By Elisabeth Wall
Hannah Sheets Adams ’14 has come back home.
Adams is a member of the third graduating class of nurses from Appalachian State University’s Beaver College of Health Sciences. Her first position out of college was in the oncology unit of Wake Forest Baptist Health in Winston-Salem. Two years later she has returned to work at Watauga Medical Center’s radiation oncology department.
Her return coincided with the groundbreaking of the Beaver College of Health Sciences’ new facilities, the land for which was donated to the university by Appalachian Regional Healthcare System. Watauga Medical Center is part of that health care system. The mission of the college is to graduate more health care professionals and educators like Adams to meet the critical and growing demand for health care in rural North Carolina and across the state.
At Baptist, Adams was responsible for direct patient care, including giving medications, hourly rounding, drawing blood, charting and managing care on a vast array of patients from oncology to the Intensive Care Unit. For the most part, Adams worked specifically with bone marrow transplant patients. “I love that patient population,” she said. “Bone marrow transplant is a life-changing thing. So much happens to those patients. They are on high-dose chemotherapy and they are really sick and you’re managing all that. Some stay in the hospital for the rest of their lives. I loved every one of them.”
At the radiation oncology unit, Adams said, she is “responsible for new patient intake, drawing labs, occasionally giving medications, and working closely with Dr. [Yvonne] Mack and the radiation therapists.”
“Here it is autonomous,” Adams said. “I run my own show. Sure, I have expectations I have to meet for Dr. Mack and the rest of the staff. But at Baptist, I had 12 hours and a list of patients to care for and a list of things I had to get done. I’m happy here.”
Adams said she left Baptist because of her dissatisfaction with a new policy to increase the number of patients under her care. “I felt I would not be able to give what I wanted to my patients and that’s a big deal to me,” she said.
Another big reason for the move, she added, was “because it’s Boone! This is a nice place to be, a nice place to work.”
Adams has a long history with the High Country and with Appalachian. When she talks about her life here, her love for the place, the people and her patients is palpable.
She had her first exposure with Appalachian as a high-schooler in the university’s Upward Bound program, which provides academic support to high school students so they may complete high school, enroll in college and successfully obtain a college degree. Qualifying participants come from families who meet federal income guidelines, or will be first-generation college students.
Upward Bound has probably changed since she participated, Adams said, “but when I was in the program, we had tutoring sessions every week at my school. And then, during the summers we’d stay on campus and do tours and go camping. It was fun. It prepared you for being away from home, prepared you for going to college, ’cause you actually went to college.”

● **Information shown**
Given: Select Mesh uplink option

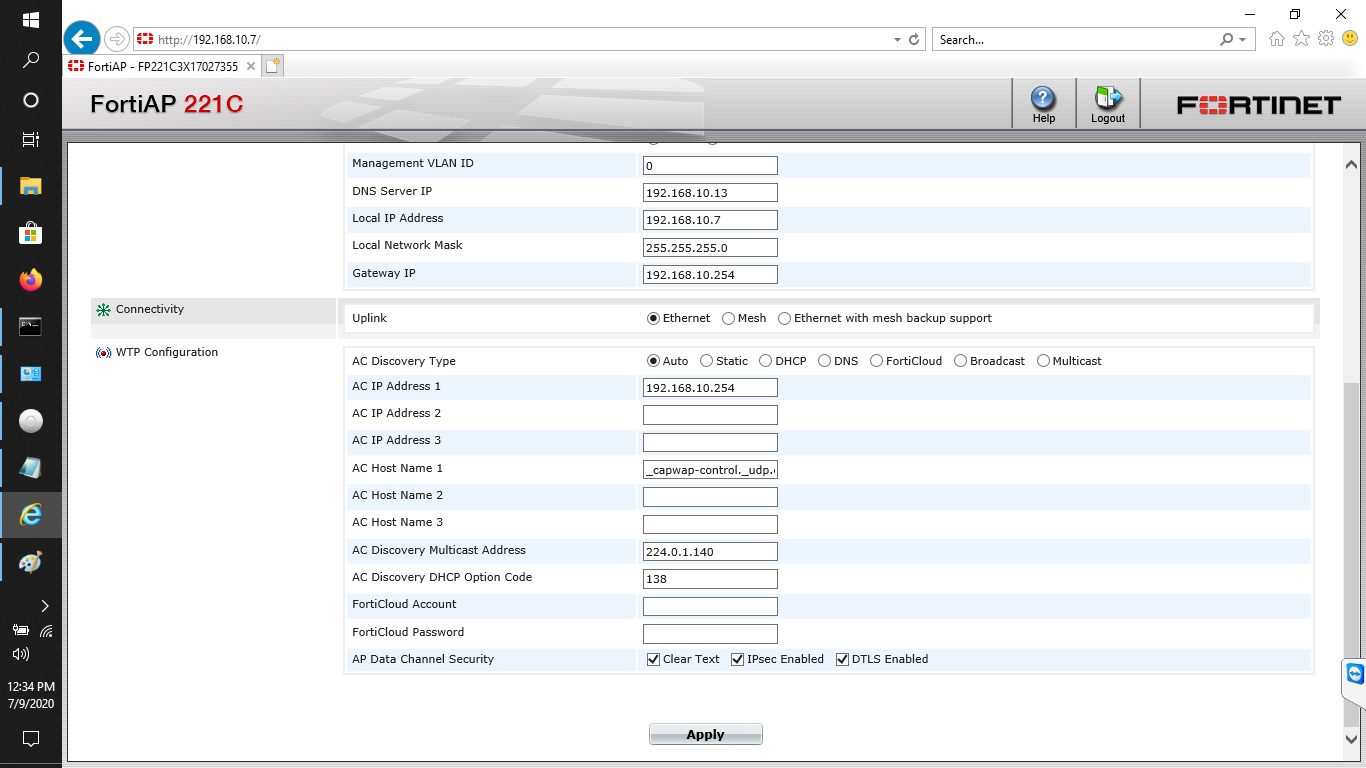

● **Task statement**
In the article about Hannah Sheets Adams, where did she work in her first position out of college?

● **Finished exercise**
In the oncology unit of Wake Forest Baptist Health in Winston-Salem.